According to the new estimates, India had 456 million people or about 42% of the population living below the new international poverty line of earning income less than $1.25 per day. The number of Indian poor constitutes 33% of the global poor, which is pegged at 1.4 billion people.
There are 828 million people, or 75.6% of the Indian population living below earning of $2 a day. Even Sub-Saharan Africa, considered the world’s poorest region, is better than India. It has 72.2% of its population (551m) people below the earning of $2 a day level.
The estimates are based on recently recalculated purchasing power parity (PPP) exchange rates, which make comparisons across countries possible. The dollar exchange rates being referred as the criteria.
The full report has not yet been released, however, a briefing note sent by the Bank had some of the data and showed that the poverty rate, those below earning $1.25 per day, for India had come down from 59.8% in 1981 to 51.3% by 1990 , 8.5 percentage points over nine years. Between 1990 and 2005, it declined to 41.6%, a drop of 9.7 percentage points over 15 years. This clearly shows a much slower rate of decline.

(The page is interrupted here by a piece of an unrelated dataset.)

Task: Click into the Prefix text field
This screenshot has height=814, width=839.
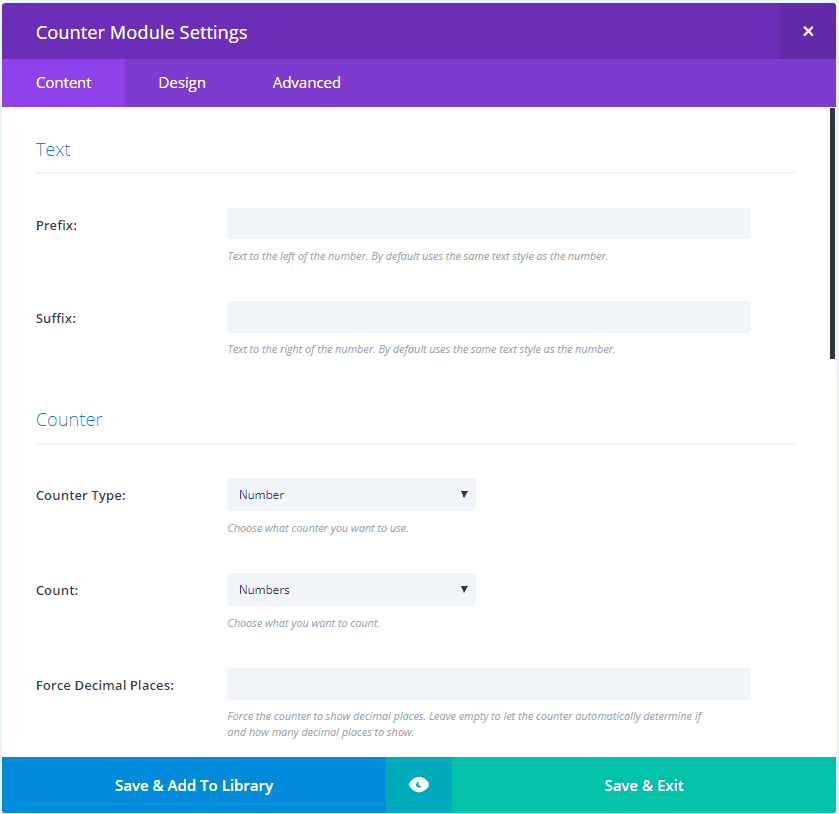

According to the estimates, more than four out of 10 Indians live below what the world’s poorest countries consider the poverty line. The new estimates are sobering not just for India but for the developing world as a whole, as they reveal higher levels of poverty than earlier estimated.
In fact, East Asia is the region that has recorded the sharpest reductions in poverty from about 79% of the population in 1981 to 18% in 2005. Contrary to that, Eastern Europe and Central Asia has seen poverty rates go up from 1.6% to 5%. What is noticeable in this region is the decline in poverty till 1987, when it was down to just 1% of the population, and the sharp rise subsequently.
The Bank also makes the point that while raising people above the poverty line is a relatively achievable task. It also believes poverty levels in 1990 can be halved by 2015, although, it is proving very difficult to raise them above the earning $2 per day mark.